A federal official has the right to challenge this new round of bonuses because the government gave companies awarding them bailout money. On the surface the issue here seems to hinge on A) do such contracts have to be honored even if their pay out is big when producer production isn’t, and B) in political terms, will it tick off the public too much if firms that got public money for bail outs can still get away with laying big bucks to their own while the rest of us are doing so poorly.
Neither A nor B is the real issue with these bonuses, however. Contractual obligations and public relations here are irrelevant. The real issue is how Wall Street operates in the future.
Bonuses paid in the past weren’t a symptom of a flawed market. They were the primary cause of a flawed market.
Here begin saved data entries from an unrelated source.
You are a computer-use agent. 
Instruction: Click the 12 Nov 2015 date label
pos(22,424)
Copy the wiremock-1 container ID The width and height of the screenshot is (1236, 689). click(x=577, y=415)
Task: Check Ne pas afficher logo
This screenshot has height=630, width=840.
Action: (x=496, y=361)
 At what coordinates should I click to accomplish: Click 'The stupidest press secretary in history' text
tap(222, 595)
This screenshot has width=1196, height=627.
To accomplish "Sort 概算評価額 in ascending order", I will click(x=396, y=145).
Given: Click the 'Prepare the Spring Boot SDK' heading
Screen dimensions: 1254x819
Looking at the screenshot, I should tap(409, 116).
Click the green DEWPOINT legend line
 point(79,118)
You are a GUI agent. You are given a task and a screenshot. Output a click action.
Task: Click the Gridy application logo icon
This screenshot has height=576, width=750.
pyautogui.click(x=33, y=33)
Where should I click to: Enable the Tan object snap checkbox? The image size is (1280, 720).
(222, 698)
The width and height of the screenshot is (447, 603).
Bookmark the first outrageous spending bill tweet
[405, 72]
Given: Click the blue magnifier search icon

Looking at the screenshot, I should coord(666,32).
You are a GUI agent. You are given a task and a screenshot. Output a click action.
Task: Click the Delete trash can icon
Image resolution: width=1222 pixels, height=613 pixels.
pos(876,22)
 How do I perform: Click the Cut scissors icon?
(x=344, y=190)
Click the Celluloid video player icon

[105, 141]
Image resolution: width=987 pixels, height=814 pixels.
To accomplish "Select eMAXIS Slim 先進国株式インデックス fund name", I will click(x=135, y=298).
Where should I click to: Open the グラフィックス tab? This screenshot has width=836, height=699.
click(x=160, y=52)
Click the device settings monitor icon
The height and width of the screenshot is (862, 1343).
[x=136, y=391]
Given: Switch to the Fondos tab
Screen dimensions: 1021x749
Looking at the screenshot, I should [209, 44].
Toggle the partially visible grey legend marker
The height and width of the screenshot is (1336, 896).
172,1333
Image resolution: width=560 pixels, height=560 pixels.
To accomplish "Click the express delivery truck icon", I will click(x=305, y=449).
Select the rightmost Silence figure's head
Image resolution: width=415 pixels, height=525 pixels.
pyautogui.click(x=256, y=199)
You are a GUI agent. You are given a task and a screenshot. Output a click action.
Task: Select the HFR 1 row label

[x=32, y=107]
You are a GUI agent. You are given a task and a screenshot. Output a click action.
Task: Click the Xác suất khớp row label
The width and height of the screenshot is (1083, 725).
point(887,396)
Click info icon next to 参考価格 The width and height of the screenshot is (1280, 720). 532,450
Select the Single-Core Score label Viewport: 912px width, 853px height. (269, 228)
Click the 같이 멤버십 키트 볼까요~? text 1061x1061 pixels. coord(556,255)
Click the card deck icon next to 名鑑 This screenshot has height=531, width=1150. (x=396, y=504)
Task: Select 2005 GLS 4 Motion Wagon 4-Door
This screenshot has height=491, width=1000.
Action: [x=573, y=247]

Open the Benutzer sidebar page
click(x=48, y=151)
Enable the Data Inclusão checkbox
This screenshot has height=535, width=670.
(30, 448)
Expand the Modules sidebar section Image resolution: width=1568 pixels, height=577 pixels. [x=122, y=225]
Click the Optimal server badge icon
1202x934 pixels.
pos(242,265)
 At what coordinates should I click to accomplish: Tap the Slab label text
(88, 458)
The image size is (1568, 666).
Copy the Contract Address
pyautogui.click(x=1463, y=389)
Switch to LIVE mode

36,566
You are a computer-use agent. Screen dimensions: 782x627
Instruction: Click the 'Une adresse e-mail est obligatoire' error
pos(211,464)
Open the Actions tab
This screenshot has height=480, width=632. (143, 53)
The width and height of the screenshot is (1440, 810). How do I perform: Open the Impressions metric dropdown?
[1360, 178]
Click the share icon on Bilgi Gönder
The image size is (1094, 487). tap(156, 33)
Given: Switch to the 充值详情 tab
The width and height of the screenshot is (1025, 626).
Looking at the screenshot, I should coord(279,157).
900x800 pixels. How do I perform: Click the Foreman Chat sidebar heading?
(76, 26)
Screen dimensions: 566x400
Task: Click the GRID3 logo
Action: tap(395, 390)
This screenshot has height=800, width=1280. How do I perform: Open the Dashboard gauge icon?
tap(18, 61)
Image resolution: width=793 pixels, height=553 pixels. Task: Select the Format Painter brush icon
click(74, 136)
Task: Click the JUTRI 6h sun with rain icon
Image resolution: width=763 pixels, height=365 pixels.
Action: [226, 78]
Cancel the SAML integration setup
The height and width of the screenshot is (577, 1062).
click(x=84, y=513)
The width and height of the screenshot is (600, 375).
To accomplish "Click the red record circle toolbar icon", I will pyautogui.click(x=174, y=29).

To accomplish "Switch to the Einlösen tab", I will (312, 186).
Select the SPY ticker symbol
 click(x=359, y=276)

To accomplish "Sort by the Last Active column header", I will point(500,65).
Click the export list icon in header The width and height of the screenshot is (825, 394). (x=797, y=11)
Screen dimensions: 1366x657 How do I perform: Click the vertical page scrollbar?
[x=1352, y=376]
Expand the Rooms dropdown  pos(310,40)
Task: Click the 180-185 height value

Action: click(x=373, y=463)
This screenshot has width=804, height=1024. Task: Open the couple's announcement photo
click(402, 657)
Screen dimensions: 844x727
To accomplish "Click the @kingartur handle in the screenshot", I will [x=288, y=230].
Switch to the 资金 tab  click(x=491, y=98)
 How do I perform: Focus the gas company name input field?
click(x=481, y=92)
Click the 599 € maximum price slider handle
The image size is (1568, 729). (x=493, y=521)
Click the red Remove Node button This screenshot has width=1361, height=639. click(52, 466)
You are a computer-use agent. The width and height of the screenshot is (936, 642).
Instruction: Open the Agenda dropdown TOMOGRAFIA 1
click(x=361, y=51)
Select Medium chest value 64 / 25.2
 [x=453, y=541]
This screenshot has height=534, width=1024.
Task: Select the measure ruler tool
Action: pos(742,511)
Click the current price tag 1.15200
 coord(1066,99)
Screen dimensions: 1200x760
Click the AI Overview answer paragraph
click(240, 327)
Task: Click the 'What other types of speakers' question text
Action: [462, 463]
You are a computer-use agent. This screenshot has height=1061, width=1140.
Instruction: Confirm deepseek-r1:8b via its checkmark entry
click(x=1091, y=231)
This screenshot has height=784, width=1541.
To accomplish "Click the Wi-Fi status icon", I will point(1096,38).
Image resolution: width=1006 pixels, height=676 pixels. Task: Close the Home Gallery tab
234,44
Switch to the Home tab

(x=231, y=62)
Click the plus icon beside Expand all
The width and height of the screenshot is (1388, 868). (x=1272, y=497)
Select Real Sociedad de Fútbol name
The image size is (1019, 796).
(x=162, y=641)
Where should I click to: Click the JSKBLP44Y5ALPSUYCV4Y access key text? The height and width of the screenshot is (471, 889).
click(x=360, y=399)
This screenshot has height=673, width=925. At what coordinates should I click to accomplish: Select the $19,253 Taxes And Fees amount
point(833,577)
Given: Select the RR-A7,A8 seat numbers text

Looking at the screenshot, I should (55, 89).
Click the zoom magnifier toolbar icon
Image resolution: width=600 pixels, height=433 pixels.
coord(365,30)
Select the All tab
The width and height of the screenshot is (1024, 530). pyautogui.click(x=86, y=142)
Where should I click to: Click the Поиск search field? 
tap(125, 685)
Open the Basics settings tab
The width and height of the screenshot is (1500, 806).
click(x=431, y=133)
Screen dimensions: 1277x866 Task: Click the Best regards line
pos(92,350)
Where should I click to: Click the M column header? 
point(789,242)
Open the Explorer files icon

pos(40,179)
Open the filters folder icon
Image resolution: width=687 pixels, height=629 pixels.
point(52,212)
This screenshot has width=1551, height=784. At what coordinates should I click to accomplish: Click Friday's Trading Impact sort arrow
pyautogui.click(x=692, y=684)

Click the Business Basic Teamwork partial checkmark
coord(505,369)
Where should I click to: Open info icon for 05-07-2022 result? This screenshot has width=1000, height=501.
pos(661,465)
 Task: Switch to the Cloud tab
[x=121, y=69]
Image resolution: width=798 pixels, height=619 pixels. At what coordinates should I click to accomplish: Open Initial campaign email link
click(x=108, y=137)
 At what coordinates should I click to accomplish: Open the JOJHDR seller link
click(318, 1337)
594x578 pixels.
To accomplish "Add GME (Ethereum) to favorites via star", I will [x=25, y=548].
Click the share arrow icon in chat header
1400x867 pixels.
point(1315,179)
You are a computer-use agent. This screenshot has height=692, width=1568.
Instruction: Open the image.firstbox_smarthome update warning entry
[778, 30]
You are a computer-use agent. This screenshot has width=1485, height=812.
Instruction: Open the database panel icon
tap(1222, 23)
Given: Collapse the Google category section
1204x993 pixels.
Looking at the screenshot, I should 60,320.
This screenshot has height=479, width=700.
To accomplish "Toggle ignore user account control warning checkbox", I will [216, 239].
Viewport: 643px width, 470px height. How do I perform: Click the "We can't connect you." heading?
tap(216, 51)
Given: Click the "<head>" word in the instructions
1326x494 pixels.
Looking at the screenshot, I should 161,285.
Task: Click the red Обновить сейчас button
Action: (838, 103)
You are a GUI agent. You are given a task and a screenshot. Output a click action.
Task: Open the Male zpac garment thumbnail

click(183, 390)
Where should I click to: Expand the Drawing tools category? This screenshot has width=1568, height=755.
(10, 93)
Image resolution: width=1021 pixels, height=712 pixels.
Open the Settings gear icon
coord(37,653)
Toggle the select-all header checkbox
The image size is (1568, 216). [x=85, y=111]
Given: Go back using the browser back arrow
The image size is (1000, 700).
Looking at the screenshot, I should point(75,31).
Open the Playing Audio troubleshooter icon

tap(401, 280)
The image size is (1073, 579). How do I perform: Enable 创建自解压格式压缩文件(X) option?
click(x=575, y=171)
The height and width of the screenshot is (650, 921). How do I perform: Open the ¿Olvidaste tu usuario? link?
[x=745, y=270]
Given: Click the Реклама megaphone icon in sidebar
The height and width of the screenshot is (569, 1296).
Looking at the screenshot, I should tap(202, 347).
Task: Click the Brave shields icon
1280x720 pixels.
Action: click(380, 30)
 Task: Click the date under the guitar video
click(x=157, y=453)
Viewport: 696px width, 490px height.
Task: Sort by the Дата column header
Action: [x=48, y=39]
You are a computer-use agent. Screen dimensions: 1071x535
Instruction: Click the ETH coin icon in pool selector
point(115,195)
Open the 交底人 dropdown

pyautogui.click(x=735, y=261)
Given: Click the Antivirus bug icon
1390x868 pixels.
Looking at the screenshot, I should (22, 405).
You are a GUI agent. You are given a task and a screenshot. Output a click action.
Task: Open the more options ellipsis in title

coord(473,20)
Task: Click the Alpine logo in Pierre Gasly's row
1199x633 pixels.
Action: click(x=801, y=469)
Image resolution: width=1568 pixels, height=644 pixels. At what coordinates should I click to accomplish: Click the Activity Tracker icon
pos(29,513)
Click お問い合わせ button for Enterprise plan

Paying deal makers, paying traders, big bucks for the shakier, riskier, short-term, bubble-generating profits that generate huge bonuses is exactly what the Obama Administration said it was going to change just a few months ago. We were told this Administration would give Wall Street a longer term orientation rather than the pig-out-now orientation that very nearly dragged us into economic oblivion.
We know for a fact that giving Wall Streeters the incentive to think short in order to earn big and they will. And the economy, after a time, will suffer an horrendous jolt in consequence. Unless the big bonus culture of paying big for short-term performance is stopped in its tracks, unless the interests of the many aren’t protected against the greed of the few, the next plunge will be too deep to even contemplate.
Call me a pessimist. But when this particular blast of smoke and mirrors clears, amid official cheers for the sanctity of contracts, we’re going to get screwed again. Very, very badly.